For the past several years, a traveling exhibit of LED-lit silk-skinned “lanterns” has come to our North Carolina town during the darkest period of winter. Last year on the night I attended the festival, the air was bitingly cold. Crowds were sparse. This year, on a clear weekend evening a good bit warmer than typical for early January, I ate an early supper, then put on a hoodie, drove to the festival site, parked in a free adjacent lot, and walked to the box office to get a ticket.
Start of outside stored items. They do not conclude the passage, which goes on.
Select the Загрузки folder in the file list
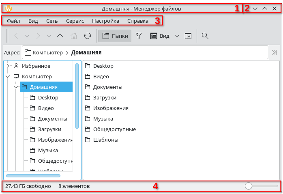The height and width of the screenshot is (194, 283). pos(105,97)
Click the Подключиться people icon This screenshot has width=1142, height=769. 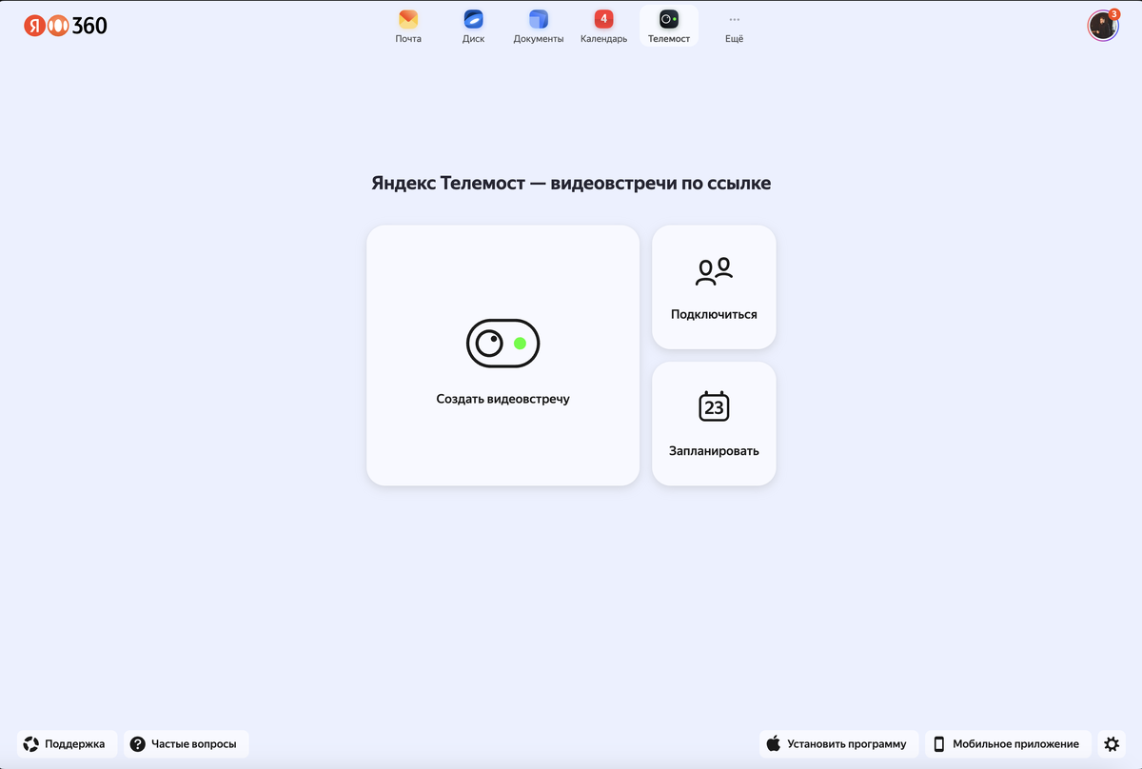coord(714,269)
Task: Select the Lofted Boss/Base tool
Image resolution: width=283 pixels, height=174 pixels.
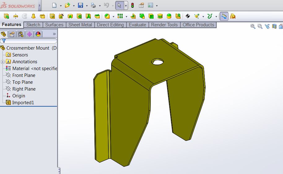Action: tap(33, 16)
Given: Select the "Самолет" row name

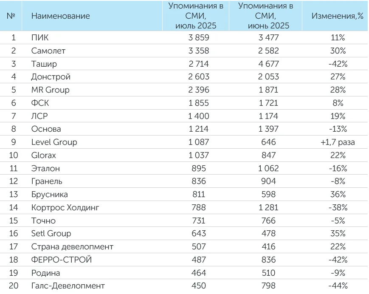Looking at the screenshot, I should tap(48, 51).
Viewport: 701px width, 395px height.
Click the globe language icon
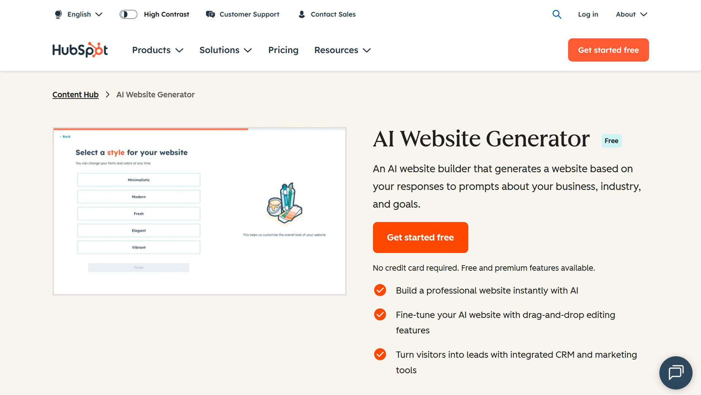(58, 14)
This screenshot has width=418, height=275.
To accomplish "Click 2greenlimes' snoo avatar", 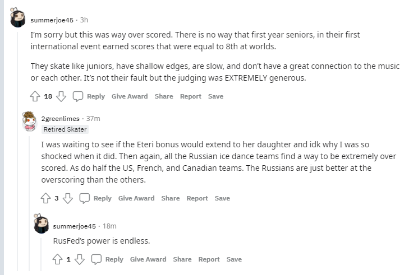I will point(29,120).

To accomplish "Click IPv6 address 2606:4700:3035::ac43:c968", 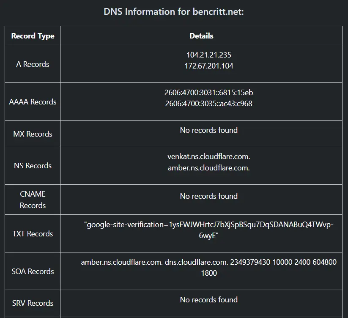I will 209,104.
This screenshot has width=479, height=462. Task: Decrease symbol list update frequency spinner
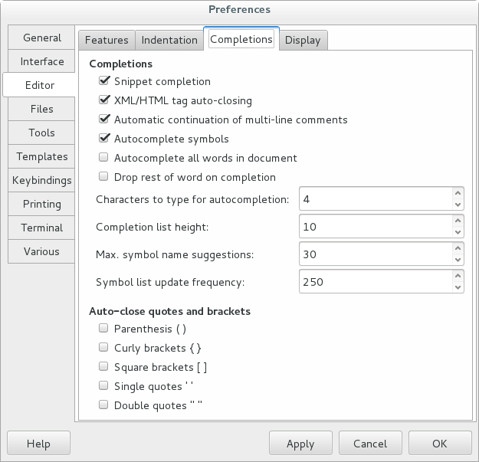tap(458, 287)
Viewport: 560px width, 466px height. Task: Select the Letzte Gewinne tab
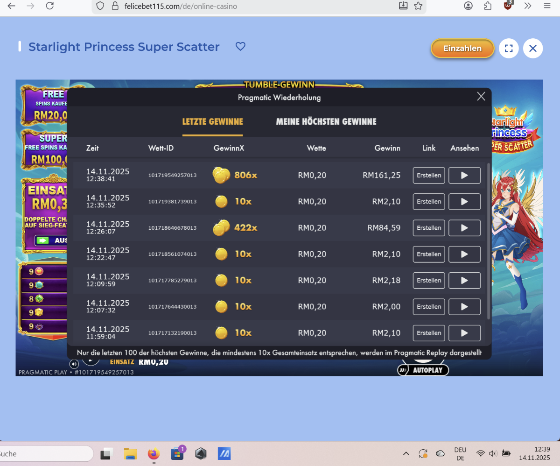point(212,121)
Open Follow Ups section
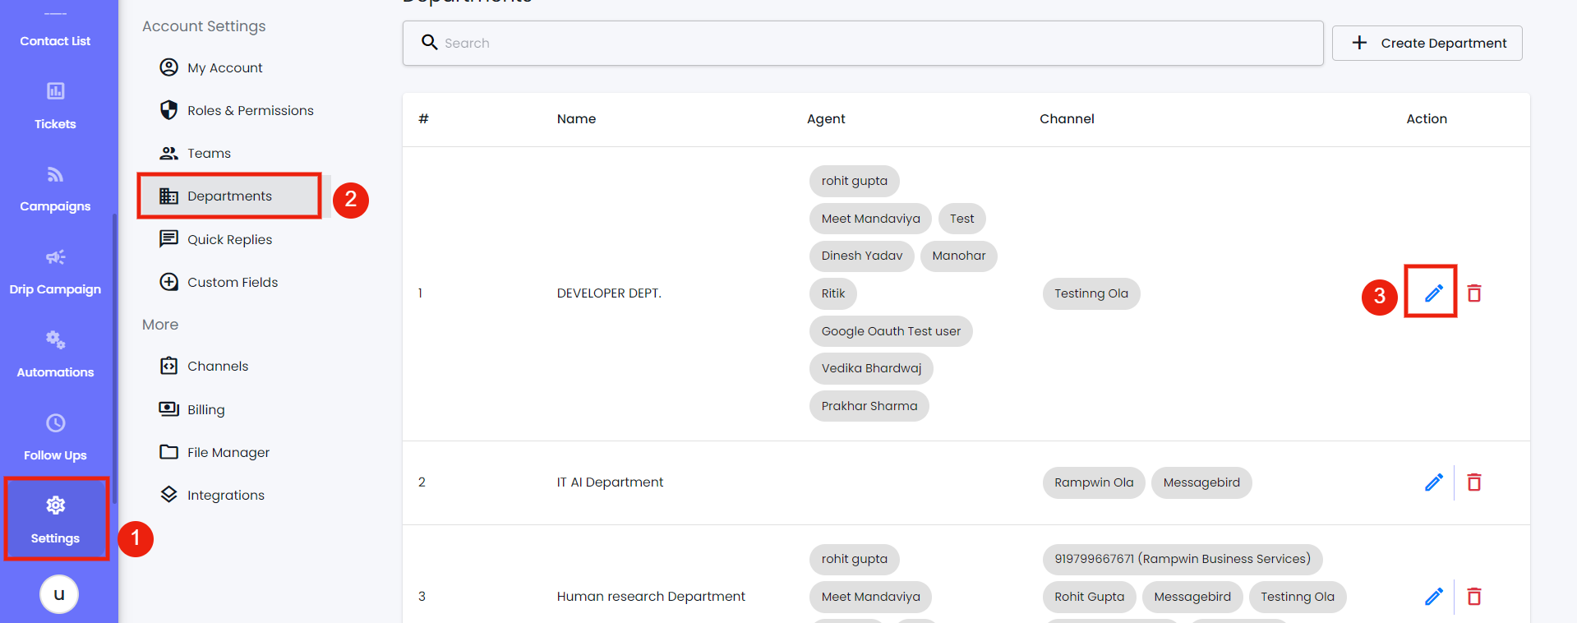Image resolution: width=1577 pixels, height=623 pixels. (x=55, y=438)
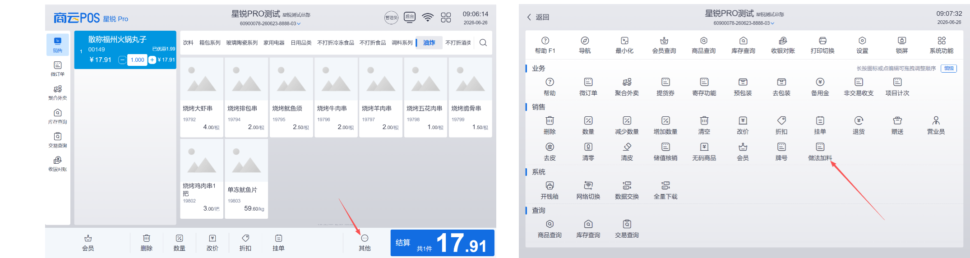Select the 油炸 category tab

point(429,43)
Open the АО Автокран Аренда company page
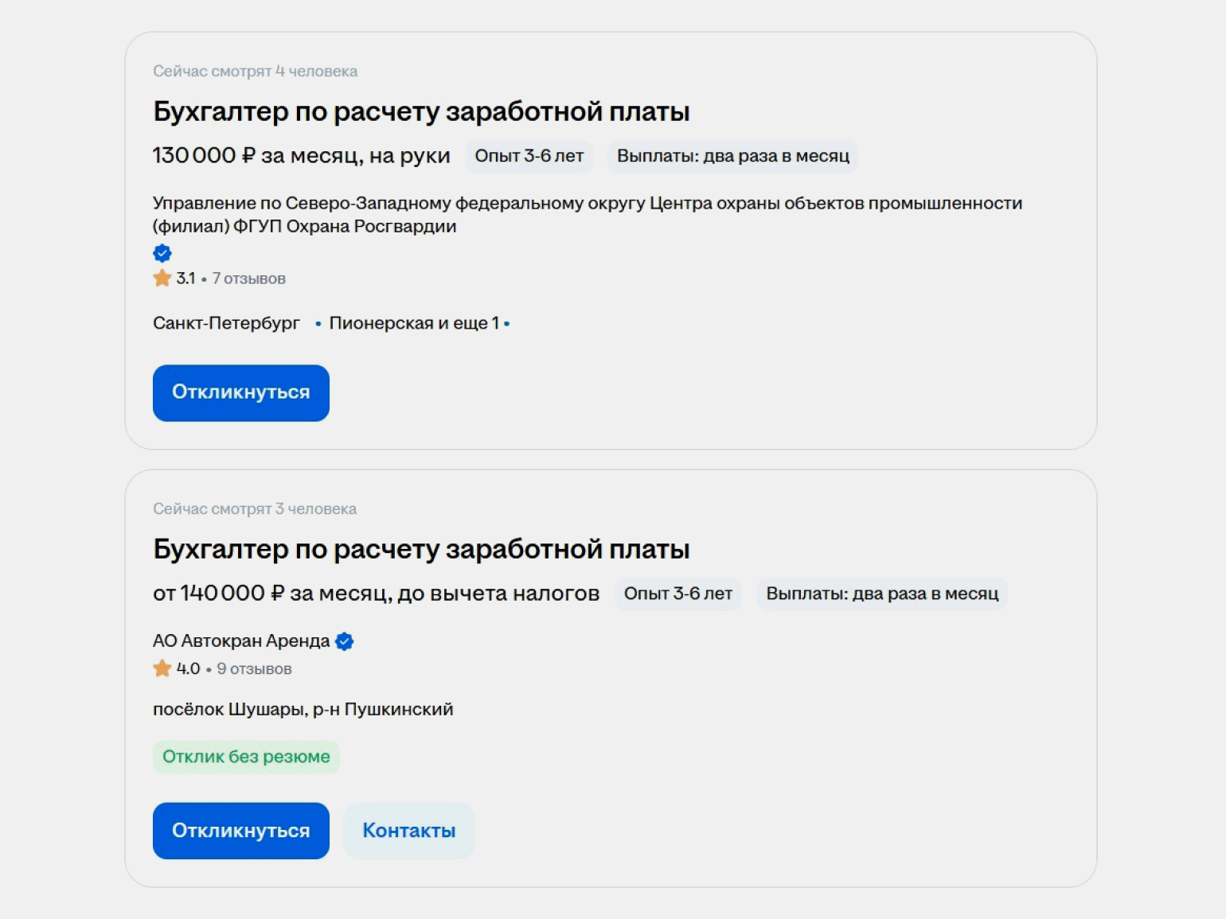 (x=241, y=641)
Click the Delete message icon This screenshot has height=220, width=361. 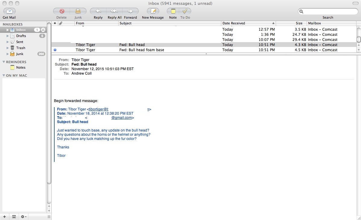(62, 11)

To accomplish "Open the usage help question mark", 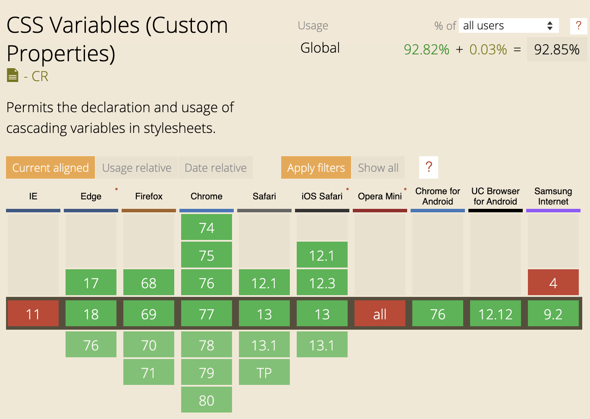I will (578, 26).
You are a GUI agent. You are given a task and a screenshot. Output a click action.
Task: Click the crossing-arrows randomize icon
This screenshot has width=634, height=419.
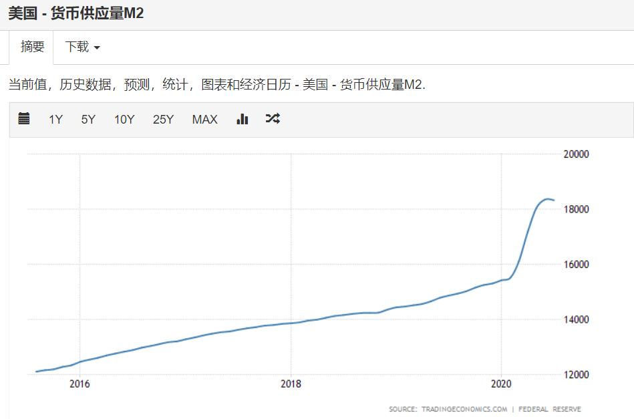coord(273,119)
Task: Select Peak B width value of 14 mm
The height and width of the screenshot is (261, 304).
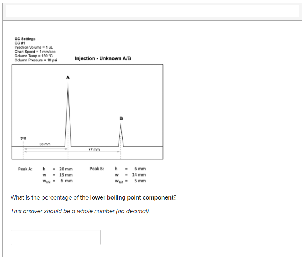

I arrived a little after the festival’s 6 p.m. opening—once the sky was dark enough to provide a good backdrop for the thousands of lanterns and fanciful lit shapes.

I’d assumed that by arriving early, I’d “beat the crowds” and minimize my wait time to purchase tickets (cheaper at the gate than by internet) and then gain entry to the exhibit space. The wait wasn’t too long—maybe twenty minutes in all–but it turned out I’d arrived at the height of that evening’s viewing hours for multi-generational families. Rather than come later in the evening, they were enjoying the spectacle before youngsters’ bedtimes, at the same time taking advantage of reduced or free entry for young children.

The star of the show, a huge brightly lit dragon, again stretched along the shallows of Symphony Lake for a couple hundred feet. It was even larger and more intricate than last year’s dragon.  A few of the other exhibits were similar to what I’d seen previously, but arranged differently and with different emphasis.  New features had been added, too, including a set of large lantern “drums” near the entrance, with a real drum that kids could pound on to make the lights glow brighter.

Cary Chinese Lantern Festival Drums

My favorite set of lanterns was “panda land.” I’d previously spent time in China in the region where pandas are native. This exhibit featured stylized panda figures in human poses—riding a bicycle or, my absolute top pick, playing the Chinese tiled game of mahjongg, a sort of cross between dominoes and the card game spades.  Periodically, performers on the festival stage did acrobatics or Chinese dances—I watched briefly, then went back to the pandas. This year’s lantern festival is nearly over. The weather for remaining evenings is predicted to be less pleasant than the evening I went.

If you live locally, I’d encourage you to go if you can. Too often these days our airwaves are full of insults, ricocheting threats, and fear mongering. Against this background, an outdoor stroll alongside others speaking many languages, all of us watching the whimsical uses we can make of our technologies when we’re not busy fussing with each other, is, dare I say it, priceless.